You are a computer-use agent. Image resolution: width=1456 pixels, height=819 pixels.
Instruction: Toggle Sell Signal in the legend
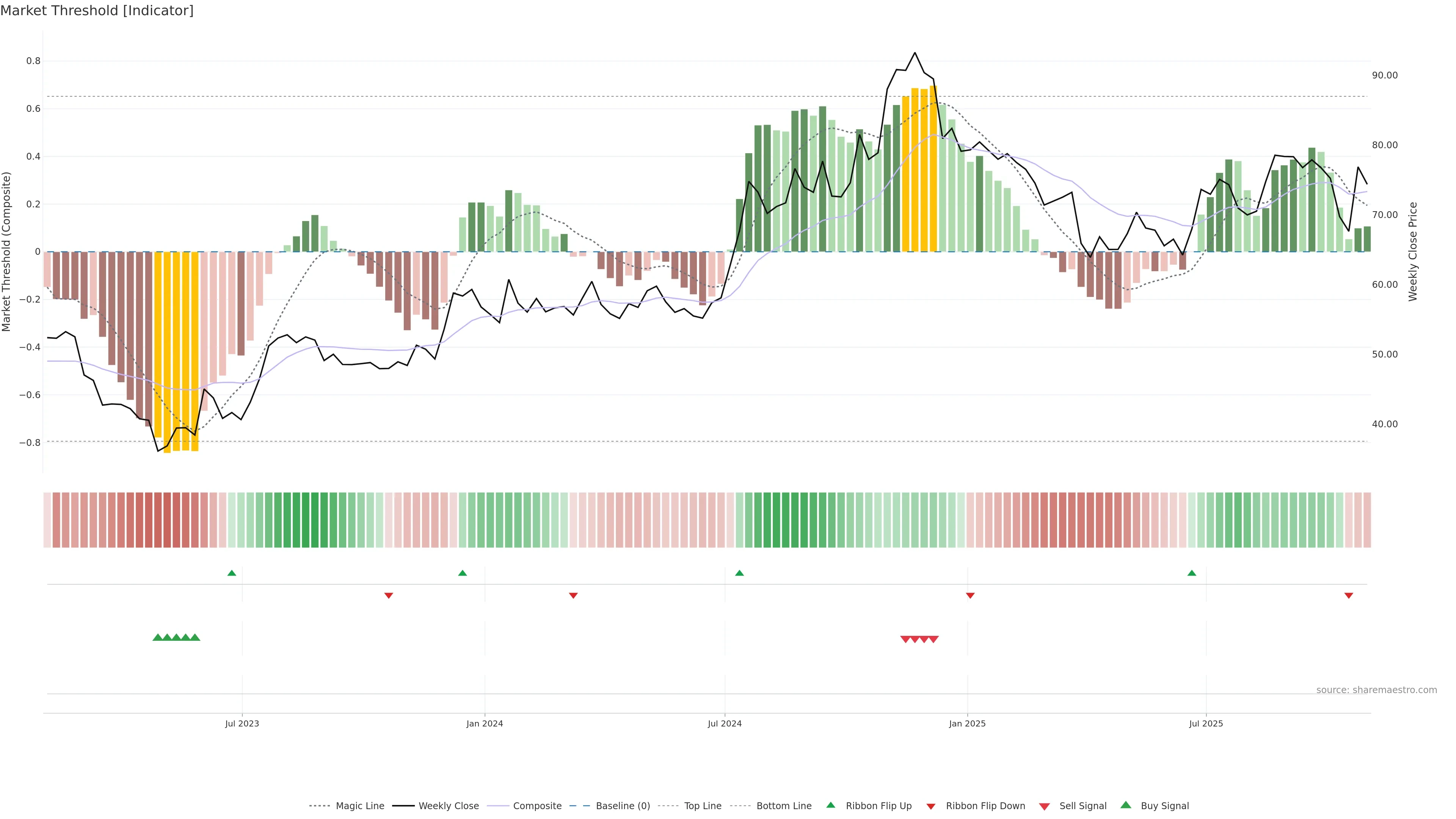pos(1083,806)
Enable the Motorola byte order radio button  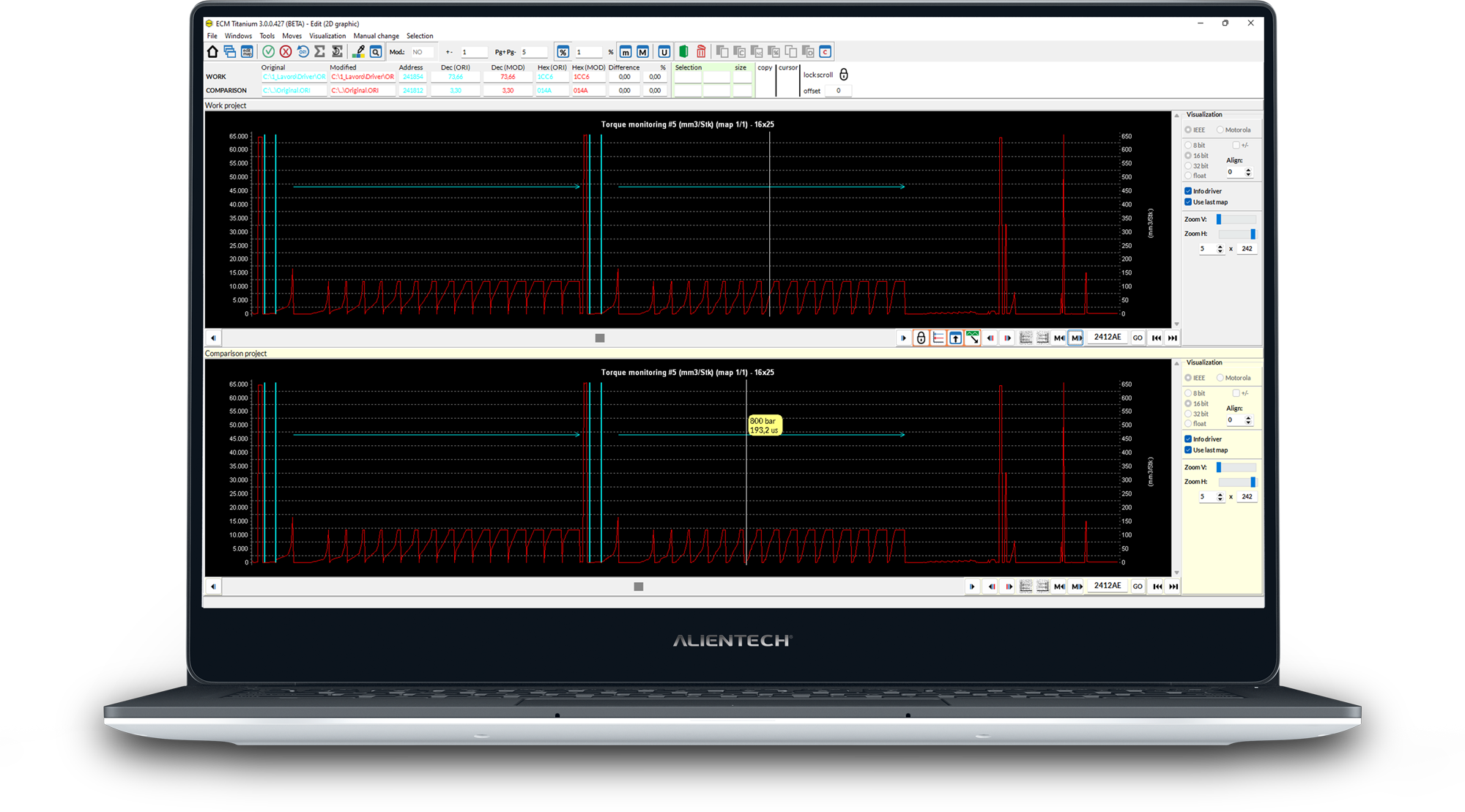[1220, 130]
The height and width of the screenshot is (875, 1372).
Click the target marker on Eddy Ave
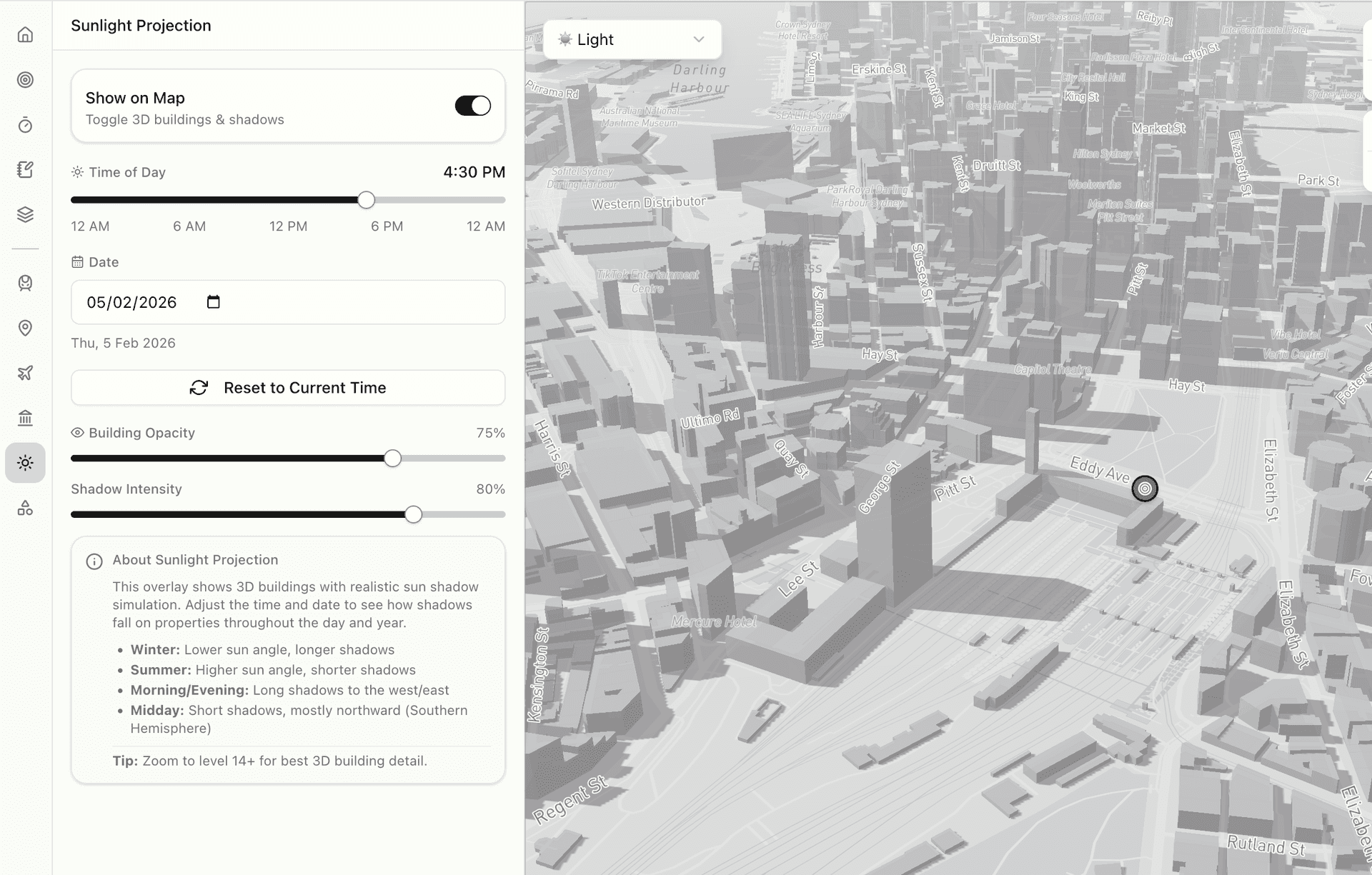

---

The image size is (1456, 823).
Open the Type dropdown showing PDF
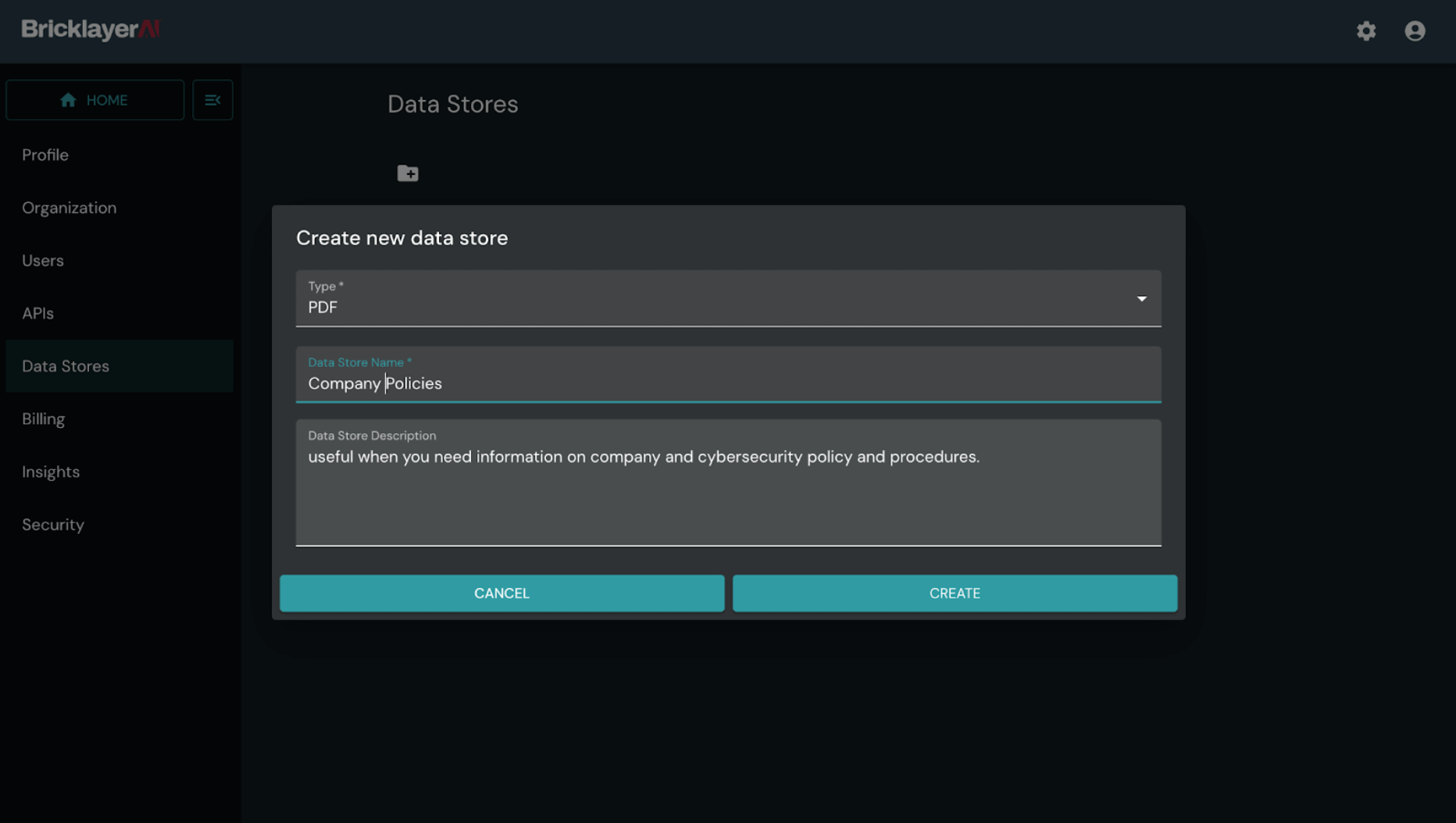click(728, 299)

==

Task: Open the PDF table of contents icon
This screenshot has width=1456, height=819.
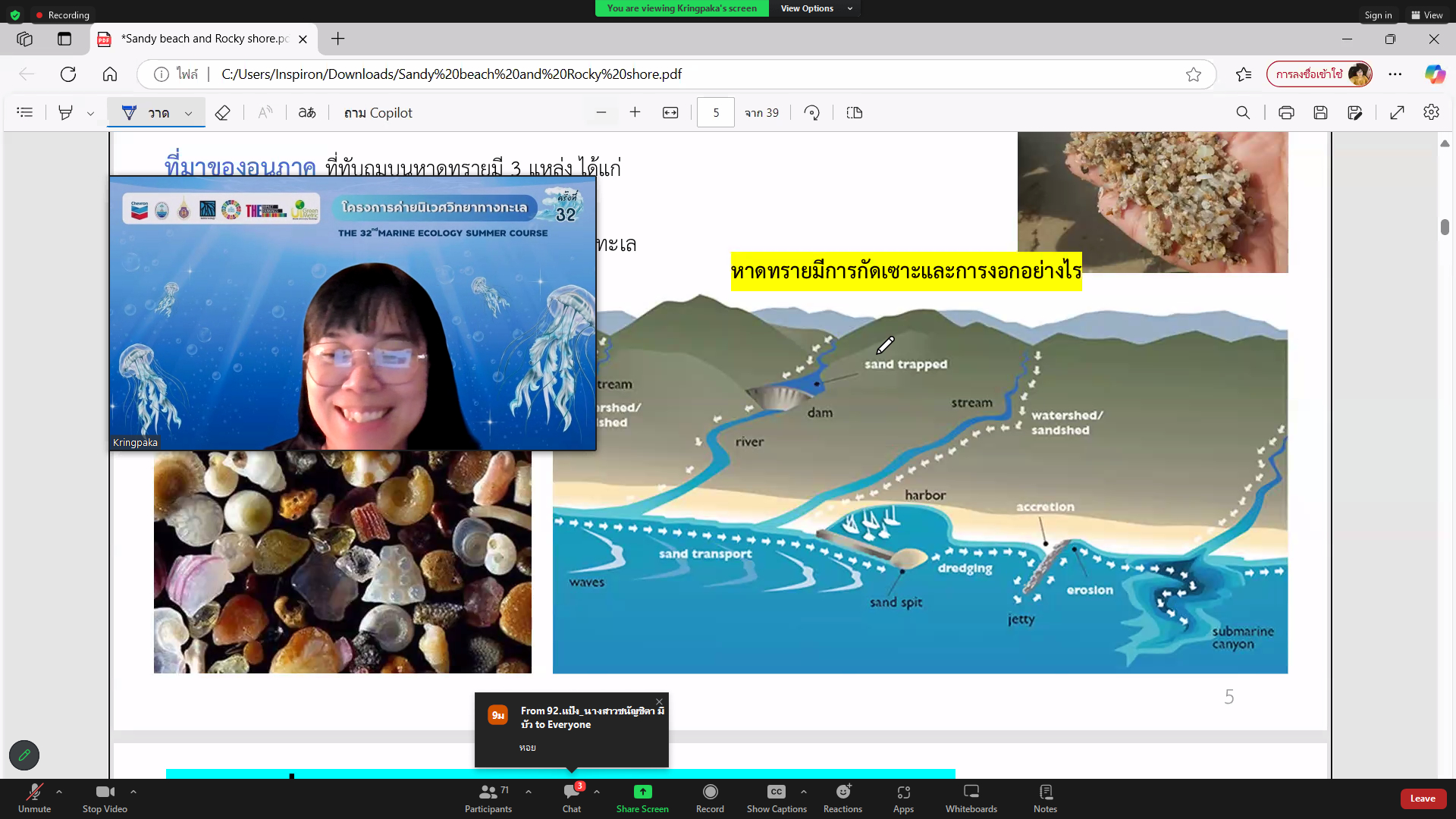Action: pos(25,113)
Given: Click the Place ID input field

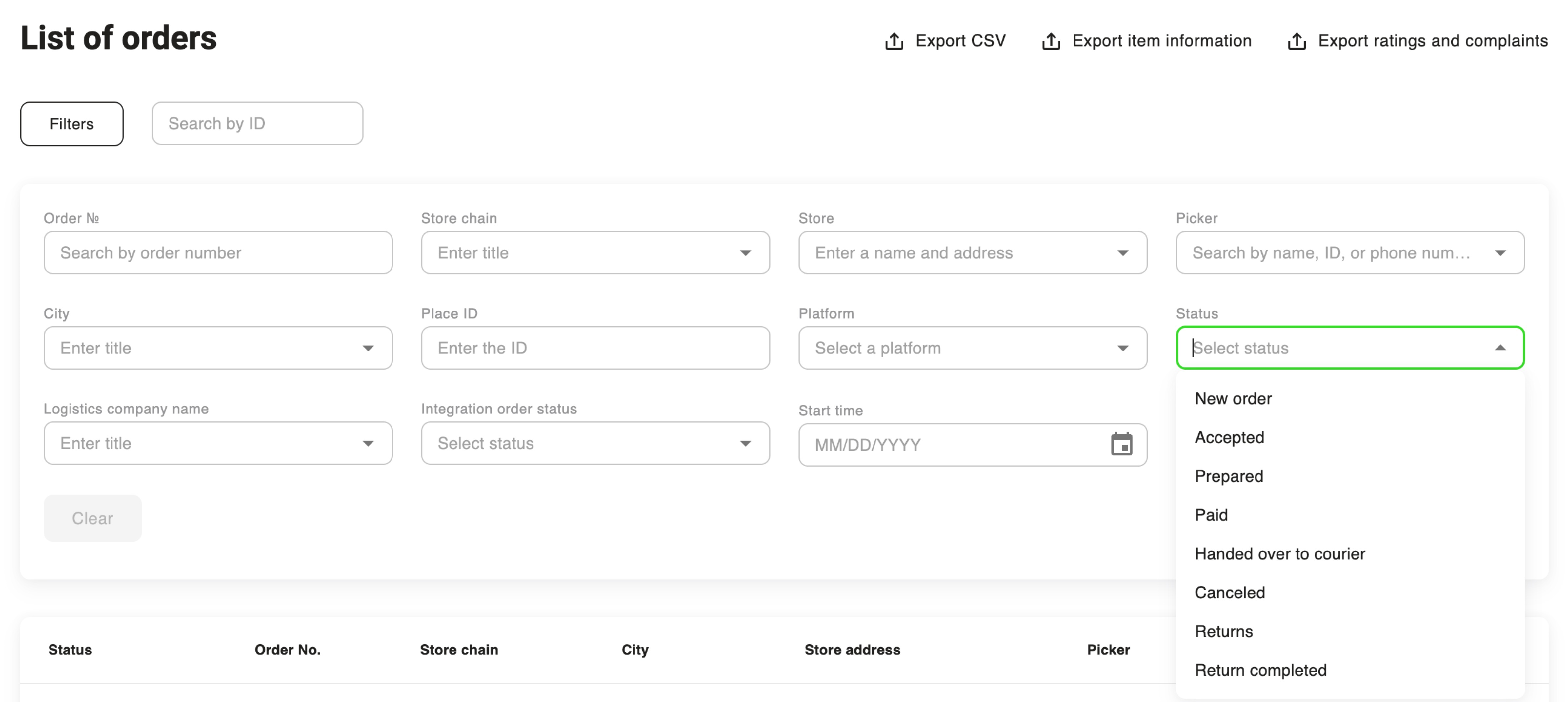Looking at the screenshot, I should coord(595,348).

* Task:
The expected answer is an exact copy of the lines above, beginning at the line with "The height and" and ending at the line with "Click the target marker on Eddy Ave", with both ends in.

* Written reply:
The height and width of the screenshot is (875, 1372).
Click the target marker on Eddy Ave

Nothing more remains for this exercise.